Что сделать — Воспроизведите без изменений часть отрывка о торговле и городском населении, начиная со слов «При таких условиях» и заканчивая словами «утрачивали свое влияние.».

Исходный отрывок —

⟨

При таких условиях торговля способствовала разнородности городского населения. По языковым и археологическим свидетельствам, в городах имелось немало представителей из различных языковых и культурных диаспор.

Свободные купцы, которым приходилось в силу своей профессии путешествовать, не могли торговать только с одним городом. Точно так же и ремесленники не могли продавать свои навыки в одном месте. В ранних документах из Лагаша мы читаем о человеке из соседнего города Уммы, работавшем на пивоварне Бау. Поскольку социальное устройство способствовало объединению столь несопоставимых элементов, древние родственные традиции постепенно утрачивали свое влияние.

Черты тотемизма заметны в символах божеств и в изображениях культовых сцен, участники которых одеты как животные. Храмовые хозяйства, земля которых, возможно, периодически распределялась среди работников (постоянных и временных) этих хозяйств, скорее всего, образовались из совместно обрабатывавшихся клановых земель. Они распределялись ежегодно, чтобы обрабатываться членами племени, как происходило ранее во многих первобытных сообществах.

Однако всякое соответствие участков земли в подобных крестьянских наделах исчезает ко времени первых документов из Лагаша. Пока большая часть «работников» Бау, похоже, удерживала участки только от 0,32 до 1 гектара, высшие храмовые чиновники отводили себе по 14,4 гектара.

⟩

Записи данных —
⟨

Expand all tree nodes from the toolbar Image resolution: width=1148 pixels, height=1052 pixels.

⟩
⟨

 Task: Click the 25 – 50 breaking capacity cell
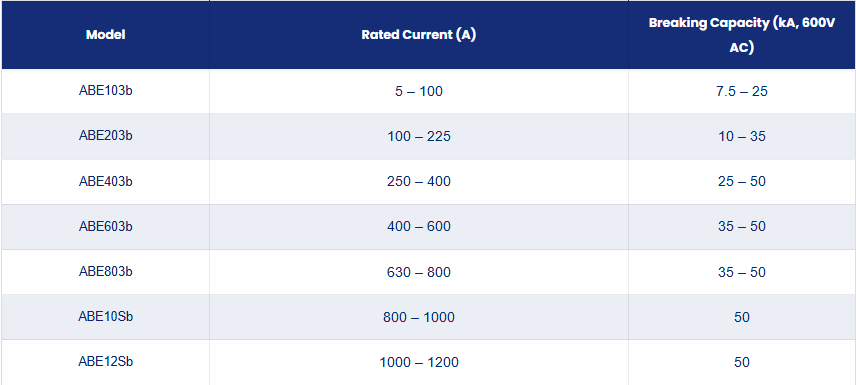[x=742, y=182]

⟩
⟨

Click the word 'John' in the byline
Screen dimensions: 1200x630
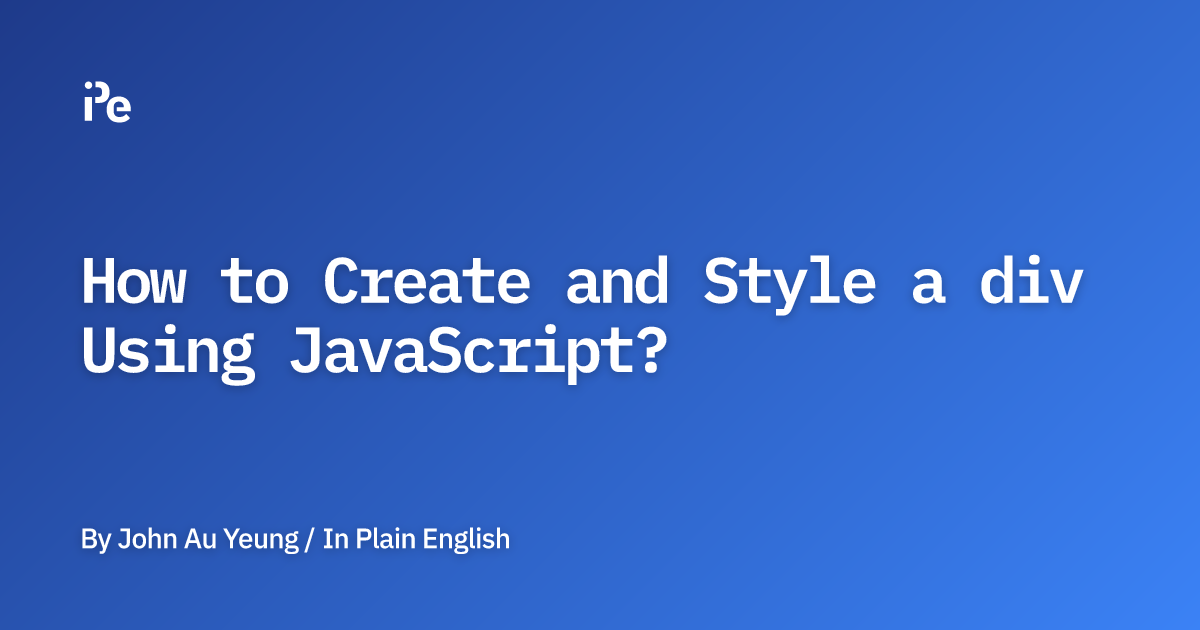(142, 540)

⟩

Результат выполнения —
При таких условиях торговля способствовала разнородности городского населения. По языковым и археологическим свидетельствам, в городах имелось немало представителей из различных языковых и культурных диаспор.

Свободные купцы, которым приходилось в силу своей профессии путешествовать, не могли торговать только с одним городом. Точно так же и ремесленники не могли продавать свои навыки в одном месте. В ранних документах из Лагаша мы читаем о человеке из соседнего города Уммы, работавшем на пивоварне Бау. Поскольку социальное устройство способствовало объединению столь несопоставимых элементов, древние родственные традиции постепенно утрачивали свое влияние.